Maria foi morto com um tiro na nuca em 26 de janeiro, na frente da residência dele, em Campinas. A motivação do crime, conforme a polícia, foi a competição entre sindicalistas por postos e funções dentro da direção do sindicato. Um dos acusados mora em Sumaré e seis são de Campinas.
Policiais da DHPP (Delegacia de Homicídios e Proteção à Pessoa) apuraram que o crime teve o envolvimento de sete pessoas. O grupo já foi identificado pela delegacia especializada. As funções de cada um na organização eram bem definidas.
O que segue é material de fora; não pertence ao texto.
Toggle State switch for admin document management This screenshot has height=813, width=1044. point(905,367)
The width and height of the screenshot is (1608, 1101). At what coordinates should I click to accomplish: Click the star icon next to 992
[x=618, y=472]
Eram dois mandantes, uma pessoa que contratou quem puxou o gatilho, o responsável direto pelo assassinato (que está foragido), um “funcionário de apoio” e uma dupla que ateou fogo no carro utilizado durante a execução.
Os pagamentos foram feitos de todos os modos: transações bancárias, entre PIX e saques nas contas dos envolvidos, e quantias entregues pessoalmente.
Um dos mandantes, segundo a polícia, era ligado à chapa de oposição a Maria e o outro pertencia ao grupo do sindicalista.
A Polícia Civil solicitou a prisão preventiva de três dos envolvidos no assassinato, uma vez que dificultaram as investigações sem dar esclarecimentos do caso. Já os demais suspeitos, auxiliaram a polícia no curso do inquérito.